Docs for new configuration param

useblocks · Nov 14, 2023 · af76fdf · af76fdf
1 parent e778f61
commit af76fdf
Show file tree

Hide file tree

Showing 2 changed files with 68 additions and 4 deletions.
diff --git a/doc/usage/configuration.rst b/doc/usage/configuration.rst
@@ -787,6 +787,71 @@ General configuration
 
    .. versionadded:: 5.1
 
+.. confval:: enable_parallel_post_transform
+
+   Default is ``False``.
+   This experimental feature flag activates parallel post-transformation during the parallel write phase.
+   When active, the event :event:`doctree-resolved` as well as the builder function ``write_doc_serialized``
+   also run in parallel. Parallel post-transformation can greatly improve build time for extensions that do
+   heave computation in that phase. Depending on machine core count and project size, a build time
+   reduction by a factor of 2 to 4 and even more was observed.

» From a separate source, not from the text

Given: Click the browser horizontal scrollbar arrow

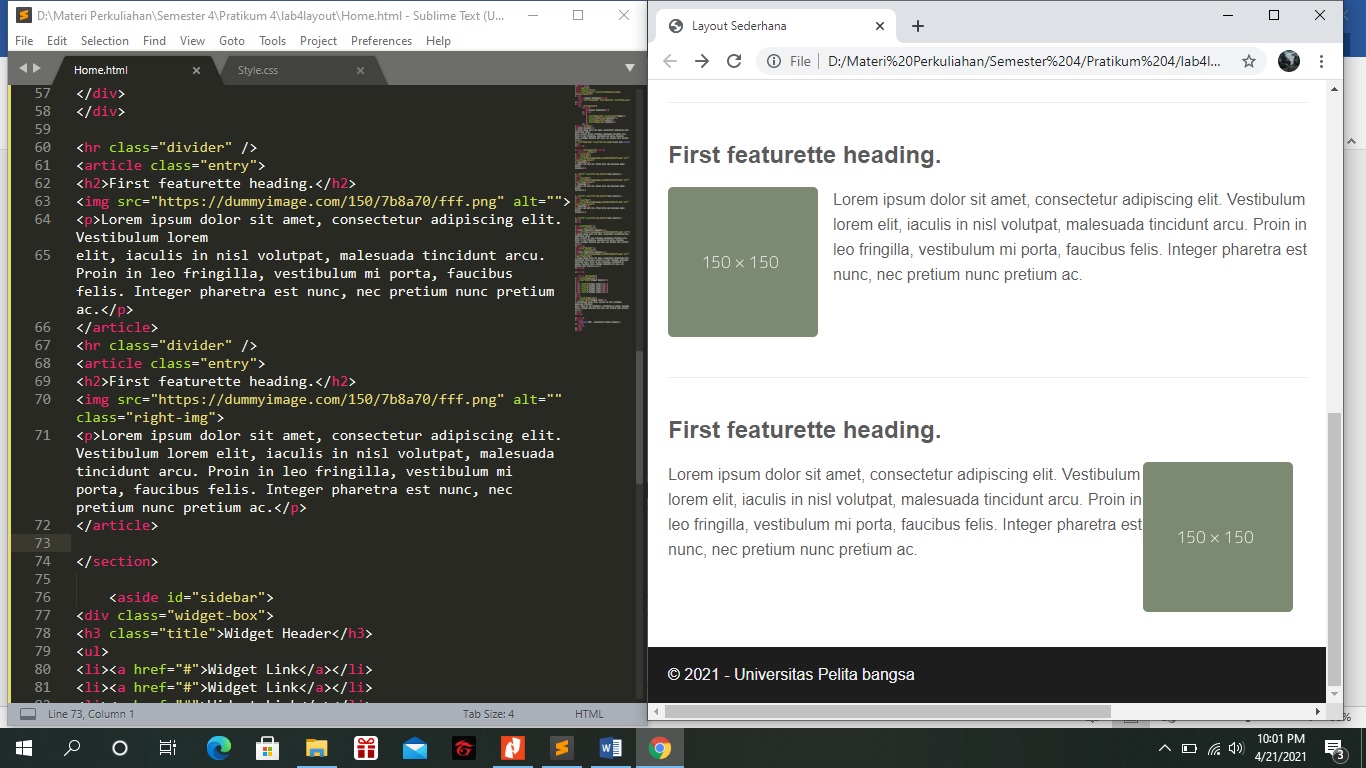Looking at the screenshot, I should 1318,712.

+   The feature flag does nothing in case parallel writing is not used.
+
+   *Background*
+
+   By default, if parallel writing is active (that is no extensions inhibits it by their
+   :ref:`metadata <ext-metadata>`) the following logic applies:
+
+   .. code-block:: text
+
+      For each chunk of docnames:
+         main process: post-transform including doctree-resolved, encapsulated by
+                       BuildEnvironment.get_and_resolve_doctree()
+         main process: Builder.write_doc_serialized()

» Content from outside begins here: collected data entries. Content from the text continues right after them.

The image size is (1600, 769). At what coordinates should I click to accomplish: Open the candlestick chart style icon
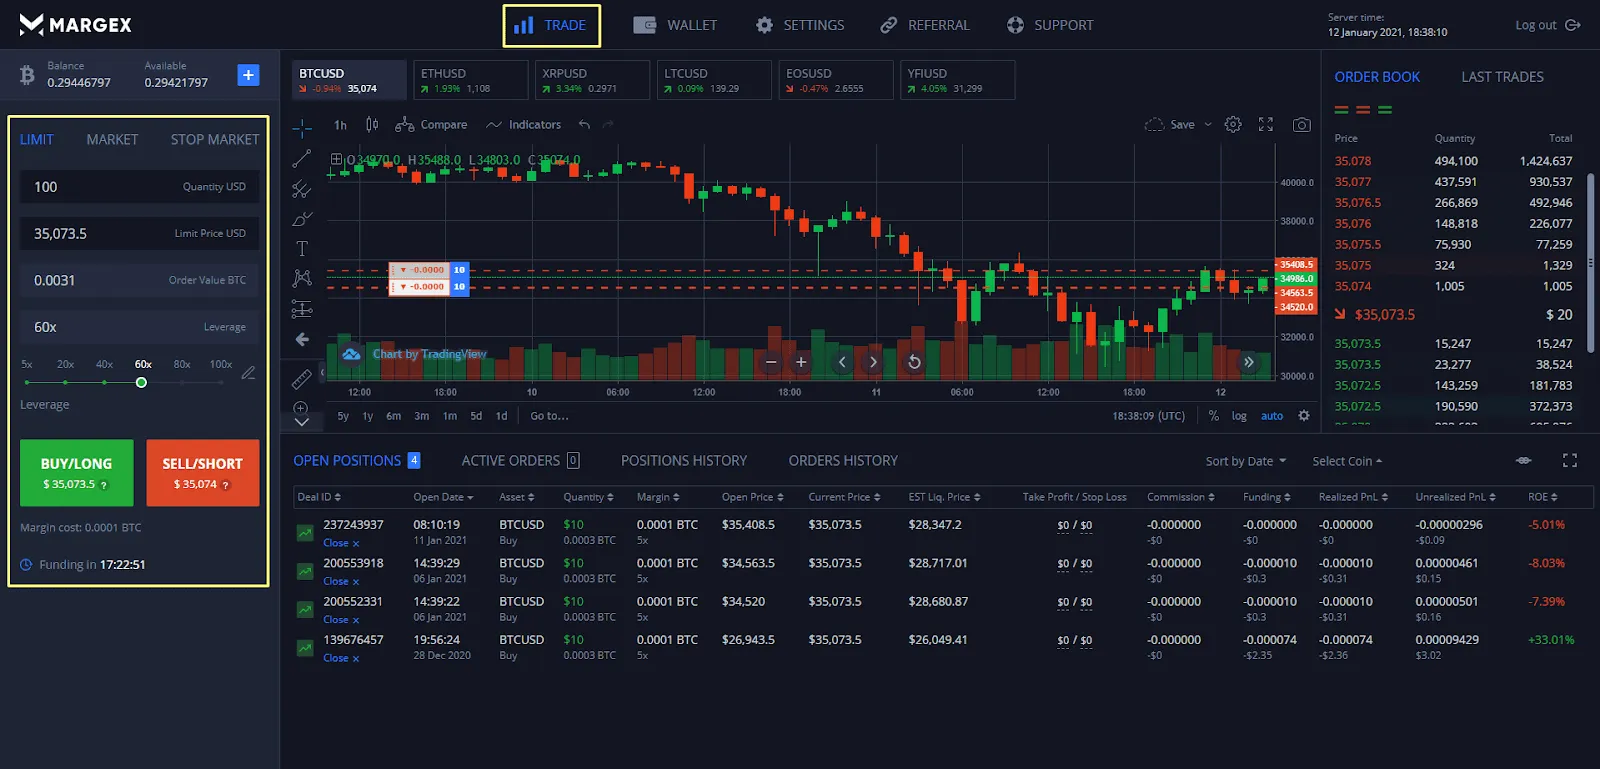(372, 125)
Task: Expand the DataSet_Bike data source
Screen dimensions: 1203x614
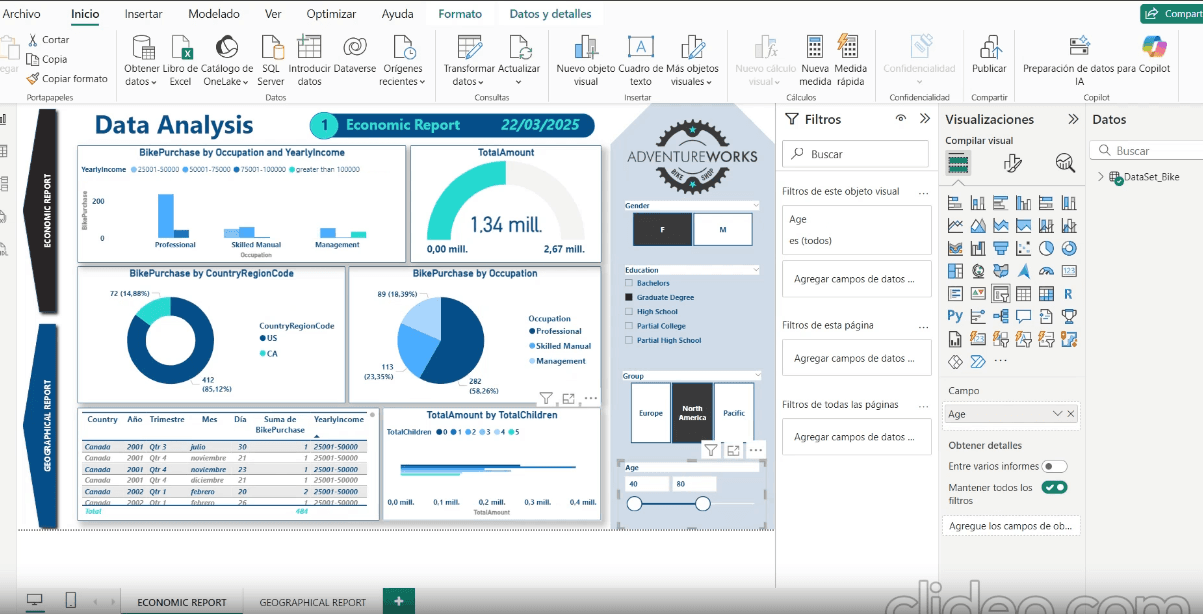Action: 1101,178
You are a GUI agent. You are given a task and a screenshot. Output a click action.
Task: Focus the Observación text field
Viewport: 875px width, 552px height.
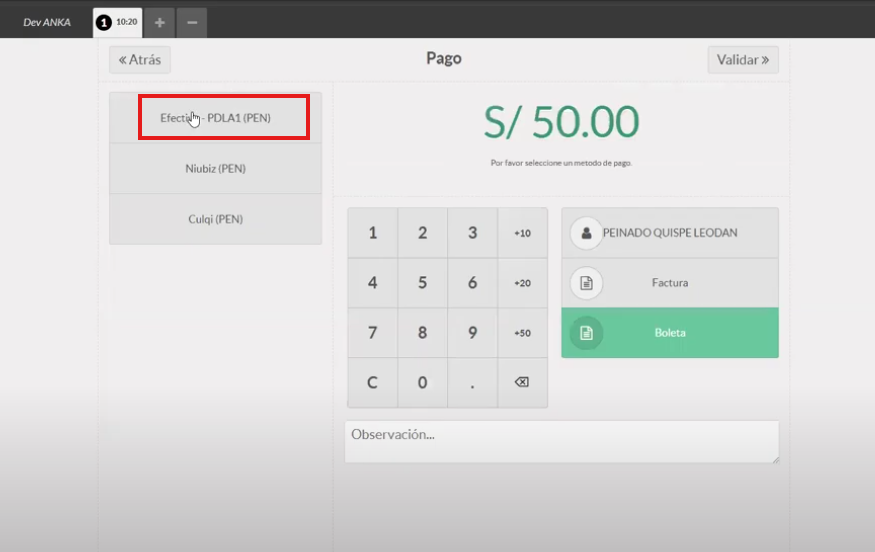pos(561,441)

+         sub process:  Builder.write_doc()
+
+   This means only the ``write_doc()`` function is executed in parallel. However, the subprocess waits
+   for the main process preparing the chunk. This is a serious bottleneck that practically inhibits
+   parallel execution when extensions are used that do CPU intensive calculations during post-transformation.
+
+   Activating this feature flag changes the logic as follows:
+
+   .. code-block:: text
+
+      For each chunk of docnames:
+         sub process:  post-transform including doctree-resolved, encapsulated by
+                       BuildEnvironment.get_and_resolve_doctree()

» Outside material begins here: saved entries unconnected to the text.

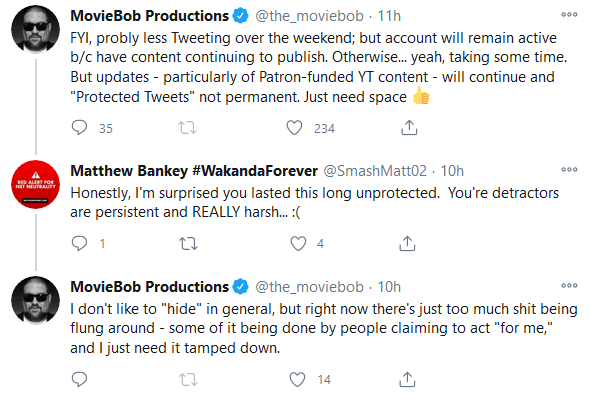Like the tweet with 234 likes
Screen dimensions: 589x397
point(294,128)
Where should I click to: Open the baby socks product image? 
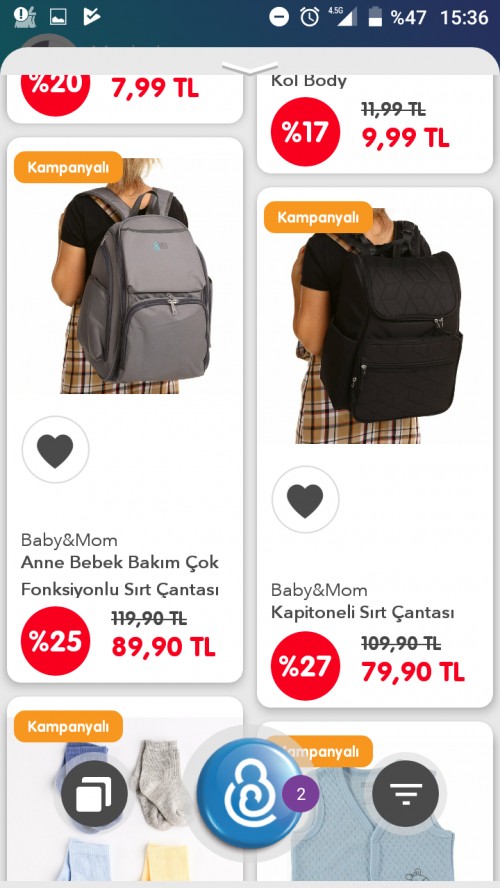click(x=125, y=799)
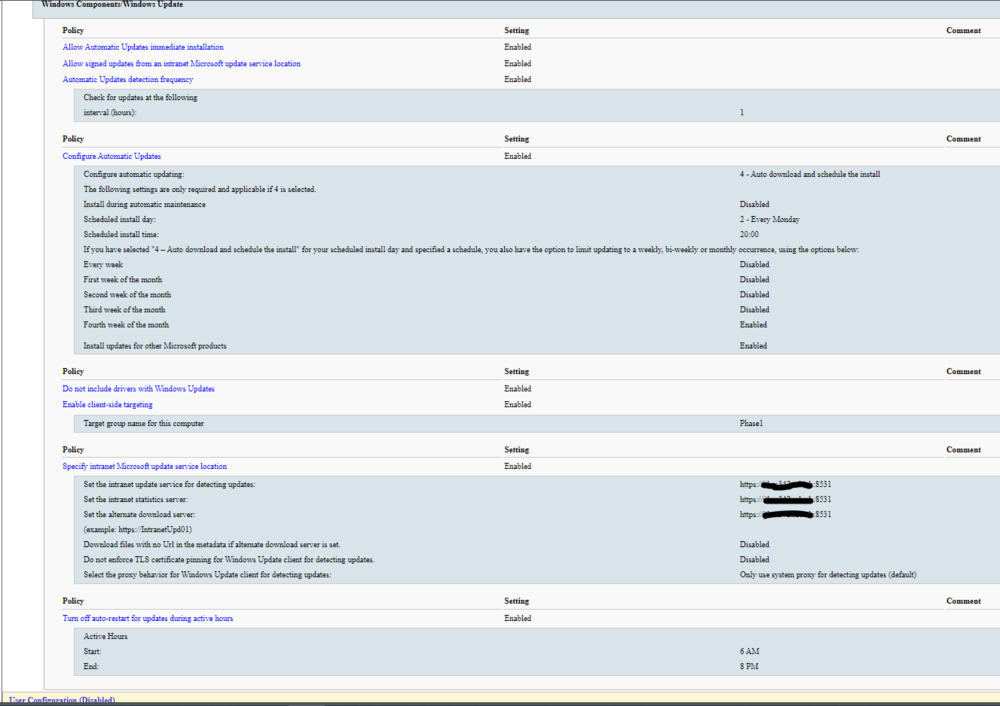Expand the User Configuration (Disabled) section
Viewport: 1000px width, 706px height.
[x=61, y=700]
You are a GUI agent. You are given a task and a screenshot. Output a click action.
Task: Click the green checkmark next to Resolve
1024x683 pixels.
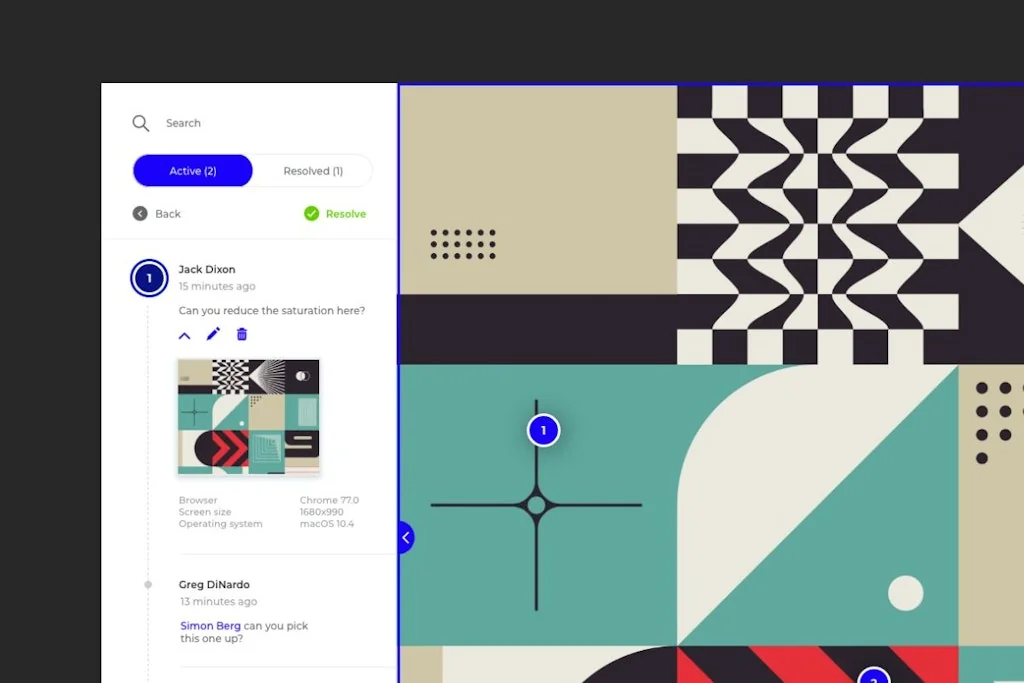(310, 213)
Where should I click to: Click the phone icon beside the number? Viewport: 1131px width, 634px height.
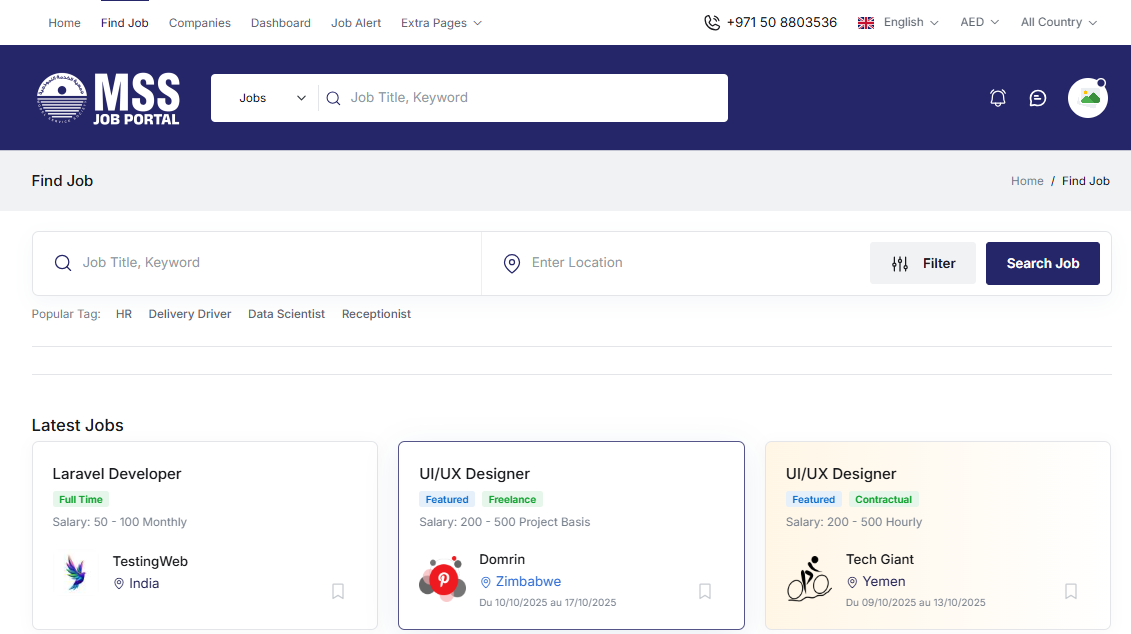click(712, 22)
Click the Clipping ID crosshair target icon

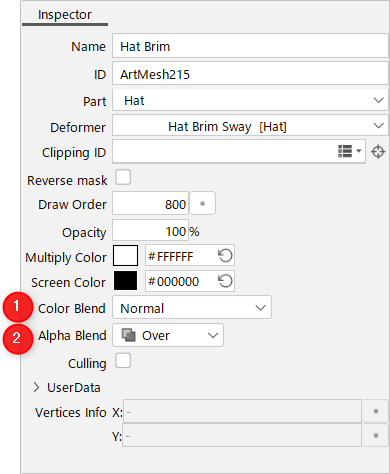(378, 152)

+         sub process:  Builder.write_doc_serialized()
+         sub process:  Builder.write_doc()
+         sub process:  pickle and return certain Builder attributes
+         main process: merge attributes back to main process builder
+
+   This effectively resolves the main process bottleneck as post-transformations run in parallel now.
+   The expected core logic for doctrees of ``post-transform > write_doc_serialized > write_doc`` is
+   still intact. The approach can however lead to issues in case extensions write to the environment or the builder
+   during the post-transformation phase or in ``write_doc_serialized`` and expect that information to be
+   available after the subprocess has ended. Each subprocess has a completely separated memory space and it is
+   lost when the process ends. For Sphinx builders and also custom builders, specific attributes can be
+   returned to the main process. See below note for details.
+
+   .. note::
+      Be sure all active extensions support parallel post-transformation before using this flag.
+
+      Extensions writing on :py:class:`sphinx.environment.BuildEnvironment` and expecting the
+      data to be available at a later build stage (e.g. in :event:`build-finished`)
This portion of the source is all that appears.